Churchill’s Indian Summer, by Anthony Seldon (1981)
Its subtitle, The Conservative Government 1951-1955, truly defines the scope of this detailed study, first published in the U.S. in 1984. Treating an area not then reached by Martin Gilbert’s biography, its special feature is Seldon’s comprehensive interviewing of over 200 primary sources connected with the Churchill administration. And, although the author is the grandson of Daily Worker columnist Wilfred Willet, he is remarkably sympathetic to the Tory Churchill. He refutes the commonplace portrait of Churchill as increasingly ga-ga; his villains, rather, are the Tory politicians who, he says, hovered in the background, anxious to dump the boss at first opportunity.

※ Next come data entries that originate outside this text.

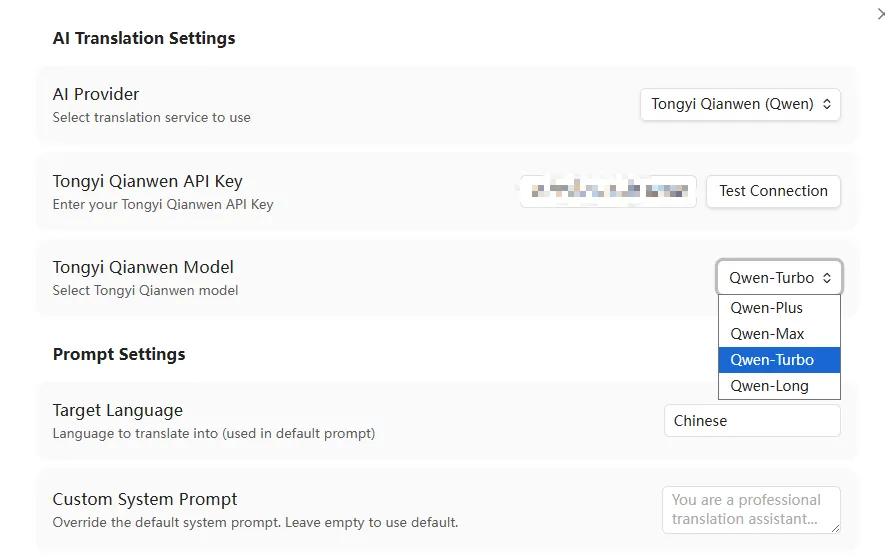Screen dimensions: 885x557
Task: Click the textarea resize handle corner
Action: pos(835,528)
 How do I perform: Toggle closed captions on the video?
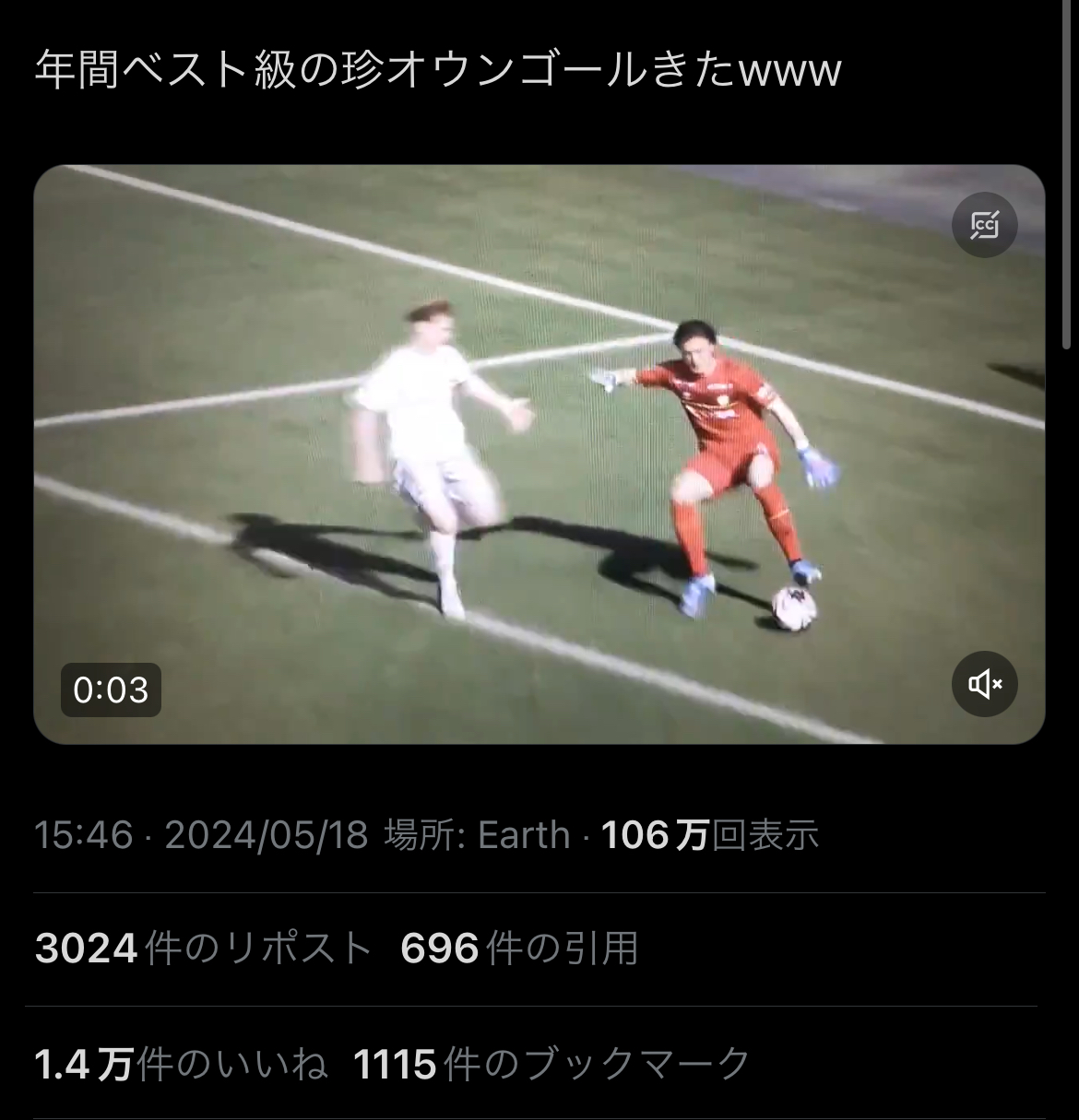(x=984, y=225)
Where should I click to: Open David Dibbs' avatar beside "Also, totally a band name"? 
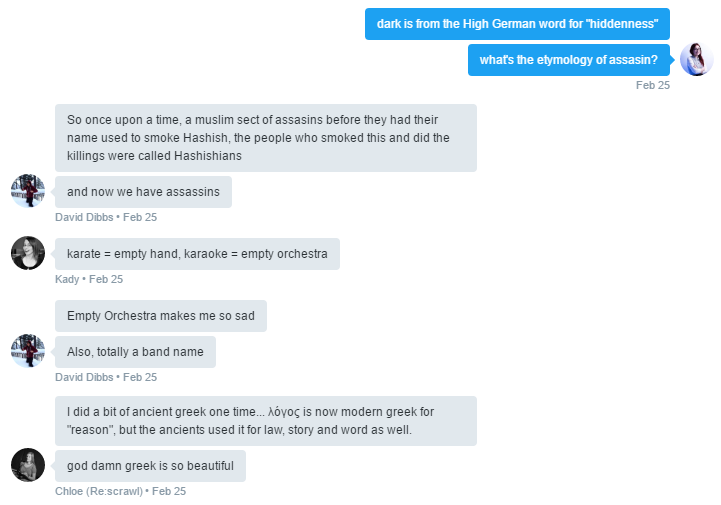pos(28,351)
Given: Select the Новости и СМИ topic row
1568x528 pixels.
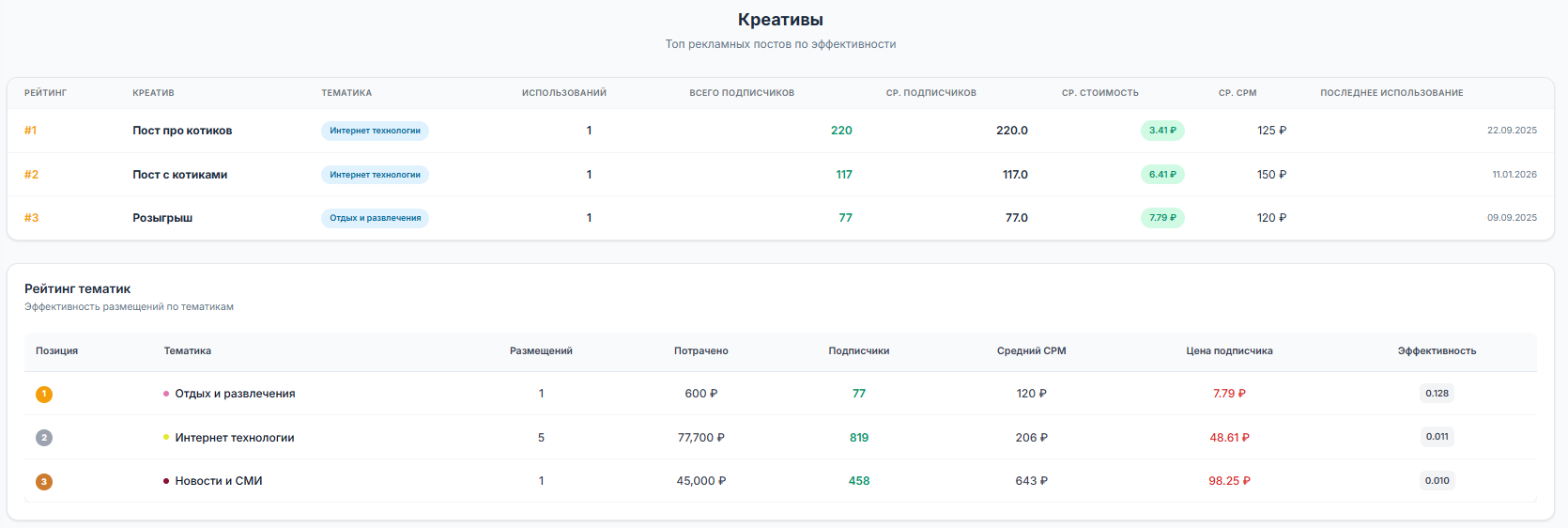Looking at the screenshot, I should click(219, 481).
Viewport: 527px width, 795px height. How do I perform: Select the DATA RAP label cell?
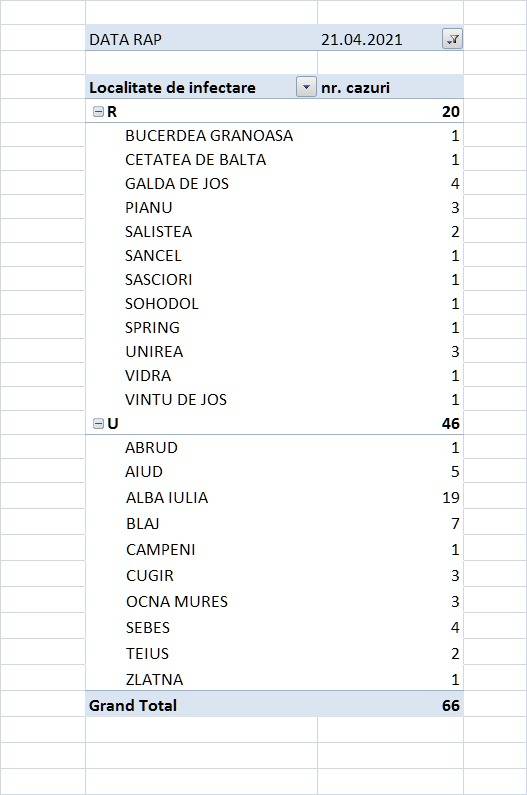point(125,40)
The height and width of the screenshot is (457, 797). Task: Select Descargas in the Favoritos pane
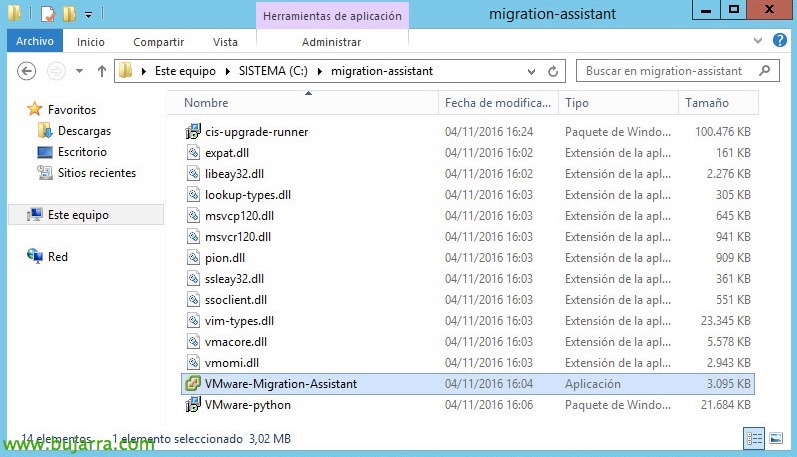84,131
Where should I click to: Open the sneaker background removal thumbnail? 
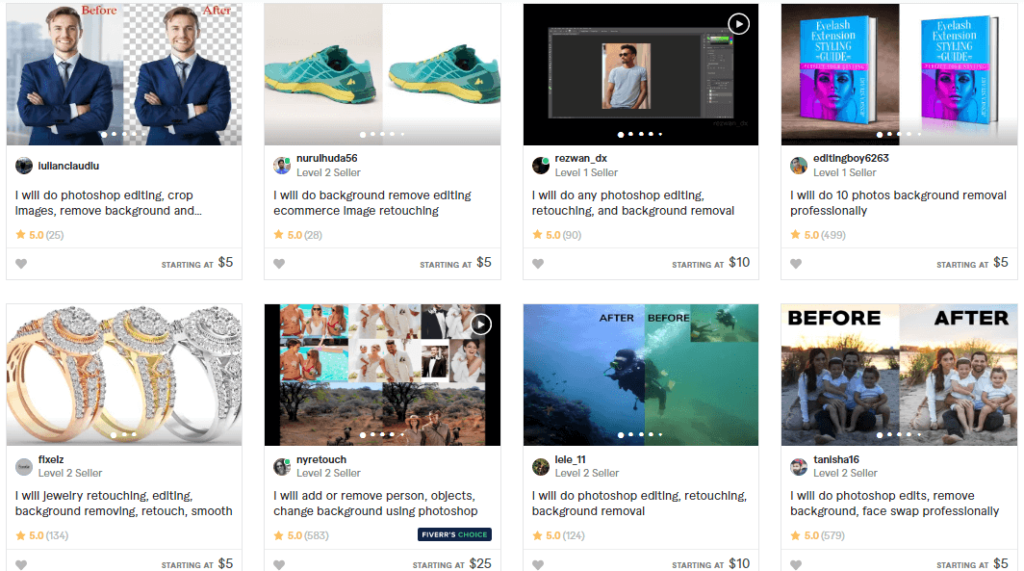(382, 75)
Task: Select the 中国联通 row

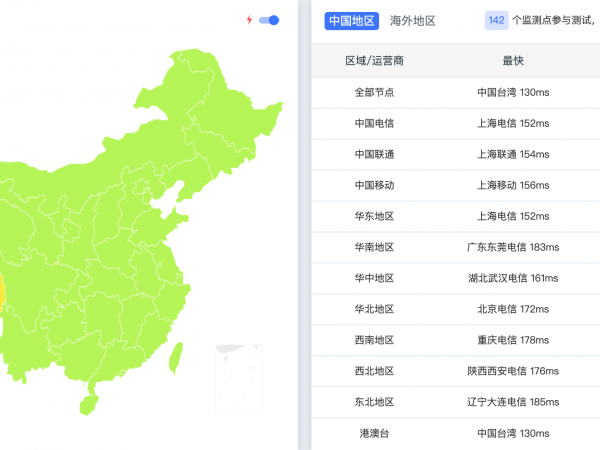Action: [x=375, y=155]
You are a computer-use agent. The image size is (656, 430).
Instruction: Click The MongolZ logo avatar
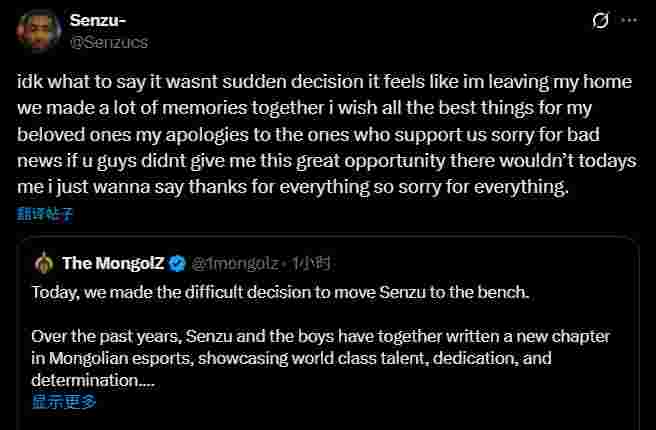[x=43, y=264]
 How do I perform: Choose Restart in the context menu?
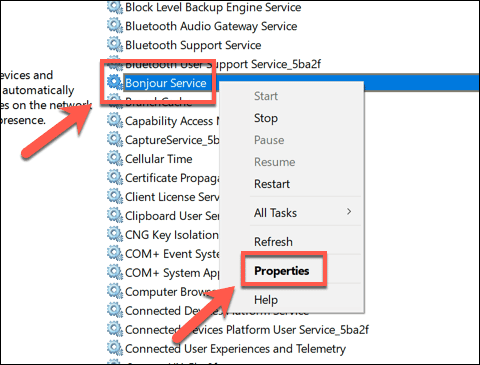(x=272, y=184)
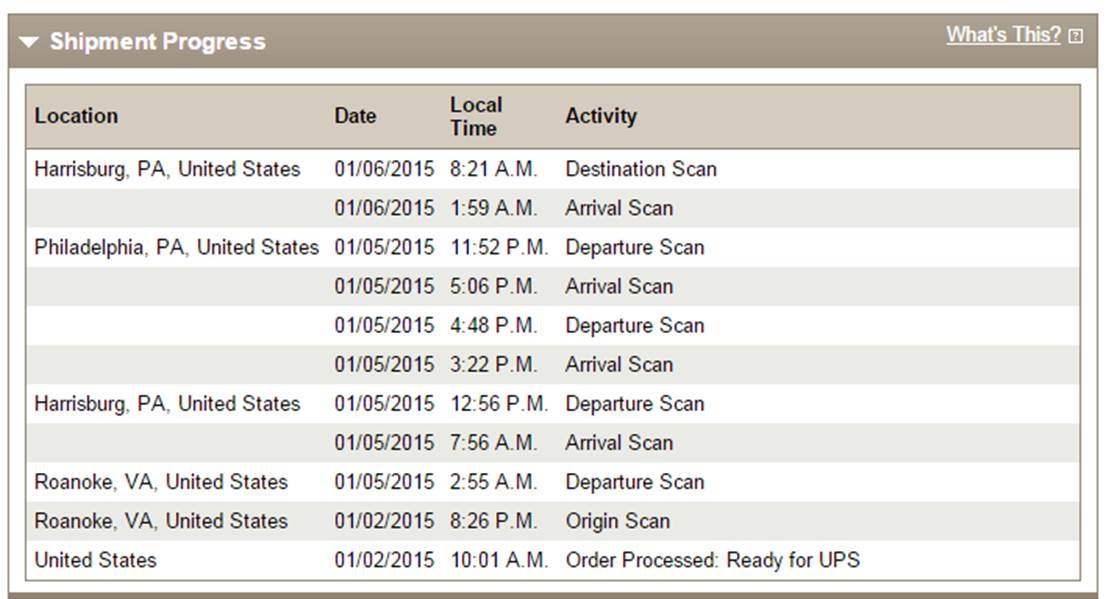Click the 11:52 P.M. Departure Scan row
1110x599 pixels.
point(553,247)
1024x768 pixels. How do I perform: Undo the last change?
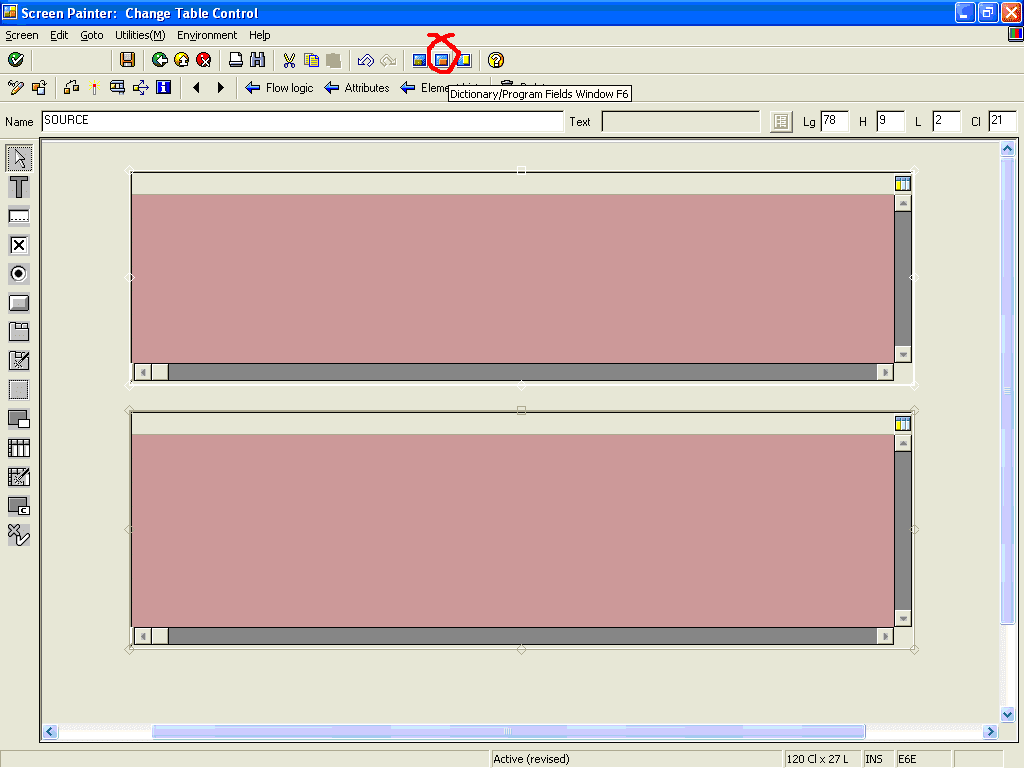[x=364, y=60]
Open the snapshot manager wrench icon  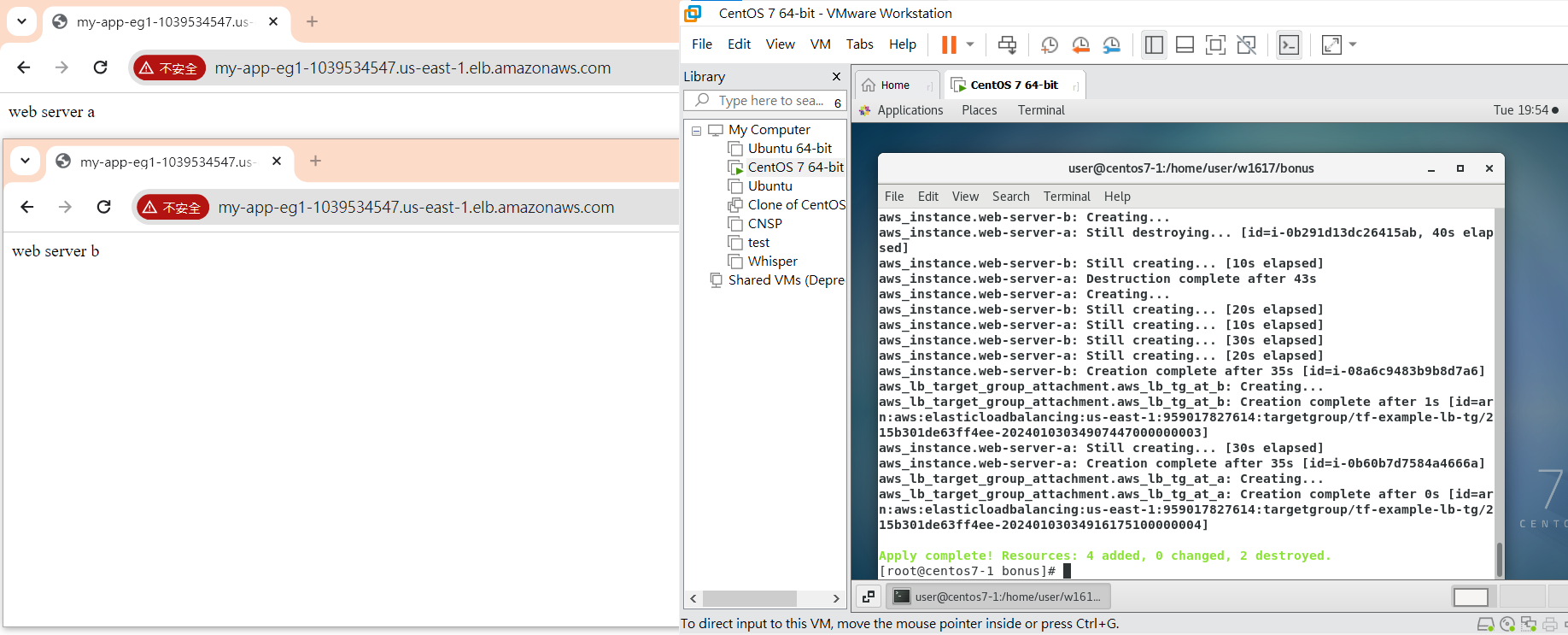point(1111,44)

Seldon himself said that the most controversial element in his book is this very balanced view of Churchill’s postwar premiership:
The title Churchill’s Indian Summer is not intended to be sensational, but it is meant to be combative. I do not suggest he was as fit or as brilliant as he had been during the war. He clearly was not. The characteristic of an Indian Summer is that the temperature is cooler than at the height of the season: indeed, a feature one would expect of a man a month off his seventy-sixth birthday on his return to Number Ten. Yet despite his failing powers, he was, I believe, right to remain in office, at least until his major stroke in the summer of 1953, and a good case can be made for his retention of power until the autumn of 1954. Only in his last six months in office was he not fully up to the task.
As important to students of government as to Churchill, the book analyzes each major government department and the people who ran it. Seldon called it “an emollient administration,” to the left of both Labour and Tory parties in the age of Margaret Thatcher. It is a massive account, highly readable, a balanced and shrewd assessment of the players and their relations. Sir Winston’s former private secretary—always willing to demolish any misrepresentation of the boss he revered—called it “a gigantic exercise in oral history…a triumph.” Sir Robert Rhodes James, no mean critic yet one of the most balanced and understanding of biographers, gave it high marks:
So much has been made of Churchill’s infirmities in these years that too little attention has been given to his final, and extraordinary achievement, and it is the outstanding achievement of Mr. Seldon that, although no slavish adulator, he recognizes that little of this would have been possible without that spirit of humanity and warmth and faith which radiated from the Prime Minister….There are few histories of a single government so competent and reasoned as this.”